Problem
If I create a file on an nfs-mounted filesystem on one machine, the file may not be immediately visible to another machine looking at the same nfs-mounted filesystem.
In our case this happened with a compute farm environment, where a job was dispatched to a remote machine to write some file, then when that job finished the dispatching machine tried immediately read that file. This would regularly fail and the immediate work-around was a
sleep(10) step in between the dispatched-job-finish and the subsequent read-the-created-file step.
Solution
$ man nfs
[...] lookupcache=type
This option dictates how directories and files should be cached when they are
accessed -- i.e. "looked up" -- on the server. A lookup can be either positive
(directory/file was found) or negative (directory/file was not found); both types
of lookups can be cached. By default, both positive and negative lookups are cached ( lookupcache=all ).

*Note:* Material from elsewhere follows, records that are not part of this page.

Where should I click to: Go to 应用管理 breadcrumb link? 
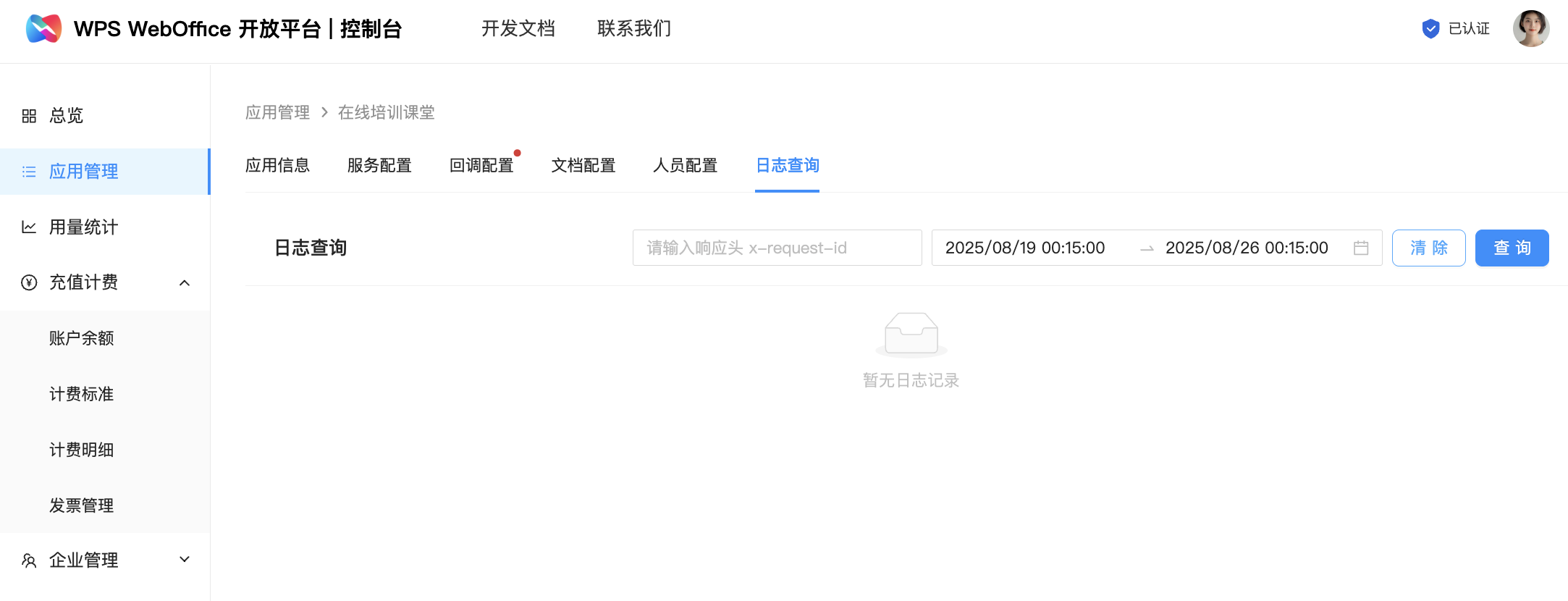pyautogui.click(x=277, y=112)

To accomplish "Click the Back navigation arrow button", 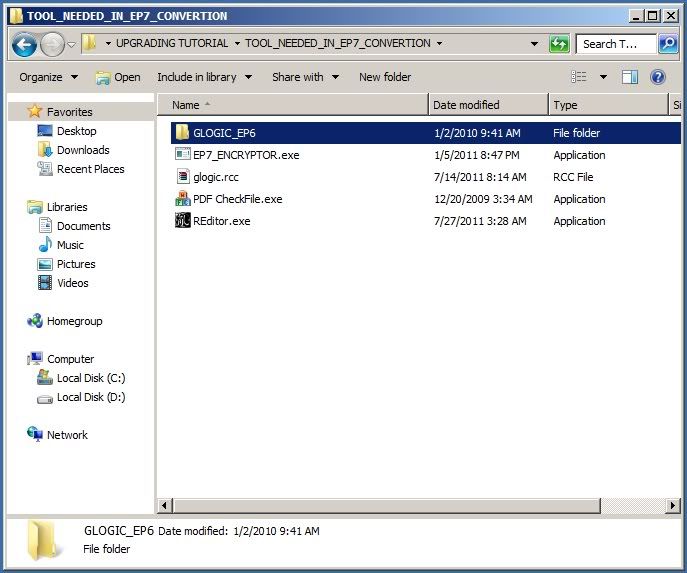I will click(25, 44).
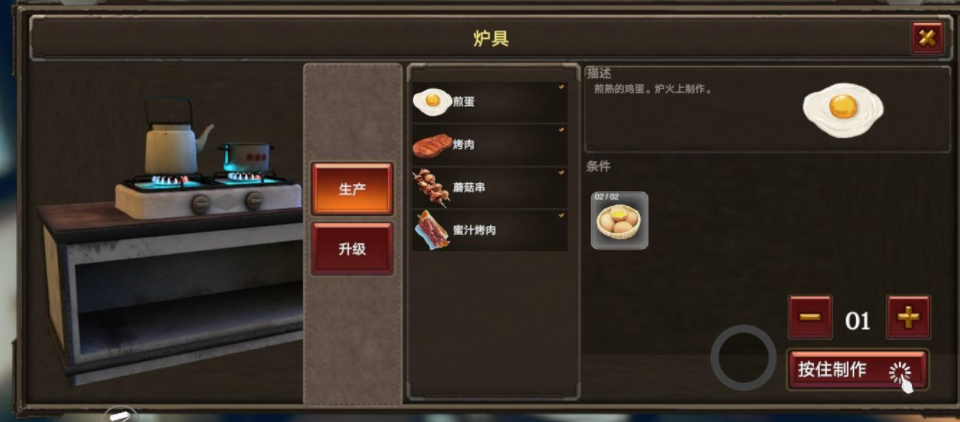Click the blue pot on the burner
The image size is (960, 422).
tap(247, 157)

lookupcache=pos prevents negative lookups from being cached, while lookupcache=none
prevents all lookups from being cached. Note: lookupcache=none can adversely affect performance, but may be necessary if
shared files created or deleted on the server need to be immediately visible to any
applications running on NFS clients.
I added the option
lookupcache=pos to the automount options for this filesystem and the problem went away.
Availability
This appears to be added for the RedHat/CentOS
5.4 release cycle and should be available in those or later releases.